==== Extracted entries ====

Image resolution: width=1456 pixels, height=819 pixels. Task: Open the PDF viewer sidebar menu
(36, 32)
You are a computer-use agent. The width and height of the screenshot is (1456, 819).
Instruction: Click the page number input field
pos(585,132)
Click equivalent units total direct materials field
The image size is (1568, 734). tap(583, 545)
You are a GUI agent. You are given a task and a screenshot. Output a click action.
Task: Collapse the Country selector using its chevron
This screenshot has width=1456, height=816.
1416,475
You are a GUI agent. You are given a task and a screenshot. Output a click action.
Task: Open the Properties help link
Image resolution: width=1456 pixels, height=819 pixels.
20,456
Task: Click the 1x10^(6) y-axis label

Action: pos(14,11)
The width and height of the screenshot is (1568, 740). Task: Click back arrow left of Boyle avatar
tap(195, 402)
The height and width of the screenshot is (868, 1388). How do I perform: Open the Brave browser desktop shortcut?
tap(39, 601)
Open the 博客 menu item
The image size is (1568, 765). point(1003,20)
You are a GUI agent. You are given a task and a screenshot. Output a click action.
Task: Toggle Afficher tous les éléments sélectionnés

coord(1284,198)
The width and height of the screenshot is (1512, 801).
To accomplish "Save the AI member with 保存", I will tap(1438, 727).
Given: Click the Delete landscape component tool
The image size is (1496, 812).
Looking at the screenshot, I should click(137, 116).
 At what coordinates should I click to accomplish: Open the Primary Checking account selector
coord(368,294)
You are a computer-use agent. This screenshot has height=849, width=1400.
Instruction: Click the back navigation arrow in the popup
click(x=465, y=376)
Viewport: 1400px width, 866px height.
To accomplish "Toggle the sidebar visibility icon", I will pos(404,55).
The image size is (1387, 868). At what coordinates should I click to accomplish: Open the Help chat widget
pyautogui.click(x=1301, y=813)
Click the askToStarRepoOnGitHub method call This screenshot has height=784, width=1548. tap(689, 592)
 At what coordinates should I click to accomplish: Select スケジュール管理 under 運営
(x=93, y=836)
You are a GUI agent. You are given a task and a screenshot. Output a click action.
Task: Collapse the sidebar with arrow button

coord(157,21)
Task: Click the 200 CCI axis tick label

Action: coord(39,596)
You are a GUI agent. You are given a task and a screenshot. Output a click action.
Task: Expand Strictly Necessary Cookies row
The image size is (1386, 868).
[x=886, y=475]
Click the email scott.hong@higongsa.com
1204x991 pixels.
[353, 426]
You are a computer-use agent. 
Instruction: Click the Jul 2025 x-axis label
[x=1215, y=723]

====

What the task requires: Your task is to repeat every entry above exactly.

Exercise output:
Image resolution: width=1456 pixels, height=819 pixels. Task: Open the PDF viewer sidebar menu
(36, 32)
You are a computer-use agent. The width and height of the screenshot is (1456, 819).
Instruction: Click the page number input field
pos(585,132)
Click equivalent units total direct materials field
The image size is (1568, 734). tap(583, 545)
You are a GUI agent. You are given a task and a screenshot. Output a click action.
Task: Collapse the Country selector using its chevron
This screenshot has width=1456, height=816.
1416,475
You are a GUI agent. You are given a task and a screenshot. Output a click action.
Task: Open the Properties help link
Image resolution: width=1456 pixels, height=819 pixels.
20,456
Task: Click the 1x10^(6) y-axis label

Action: pos(14,11)
The width and height of the screenshot is (1568, 740). Task: Click back arrow left of Boyle avatar
tap(195, 402)
The height and width of the screenshot is (868, 1388). How do I perform: Open the Brave browser desktop shortcut?
tap(39, 601)
Open the 博客 menu item
The image size is (1568, 765). point(1003,20)
You are a GUI agent. You are given a task and a screenshot. Output a click action.
Task: Toggle Afficher tous les éléments sélectionnés

coord(1284,198)
The width and height of the screenshot is (1512, 801).
To accomplish "Save the AI member with 保存", I will tap(1438, 727).
Given: Click the Delete landscape component tool
The image size is (1496, 812).
Looking at the screenshot, I should click(137, 116).
 At what coordinates should I click to accomplish: Open the Primary Checking account selector
coord(368,294)
You are a computer-use agent. This screenshot has height=849, width=1400.
Instruction: Click the back navigation arrow in the popup
click(x=465, y=376)
Viewport: 1400px width, 866px height.
To accomplish "Toggle the sidebar visibility icon", I will pos(404,55).
The image size is (1387, 868). At what coordinates should I click to accomplish: Open the Help chat widget
pyautogui.click(x=1301, y=813)
Click the askToStarRepoOnGitHub method call This screenshot has height=784, width=1548. tap(689, 592)
 At what coordinates should I click to accomplish: Select スケジュール管理 under 運営
(x=93, y=836)
You are a GUI agent. You are given a task and a screenshot. Output a click action.
Task: Collapse the sidebar with arrow button

coord(157,21)
Task: Click the 200 CCI axis tick label

Action: coord(39,596)
You are a GUI agent. You are given a task and a screenshot. Output a click action.
Task: Expand Strictly Necessary Cookies row
The image size is (1386, 868).
[x=886, y=475]
Click the email scott.hong@higongsa.com
1204x991 pixels.
[353, 426]
You are a computer-use agent. 
Instruction: Click the Jul 2025 x-axis label
[x=1215, y=723]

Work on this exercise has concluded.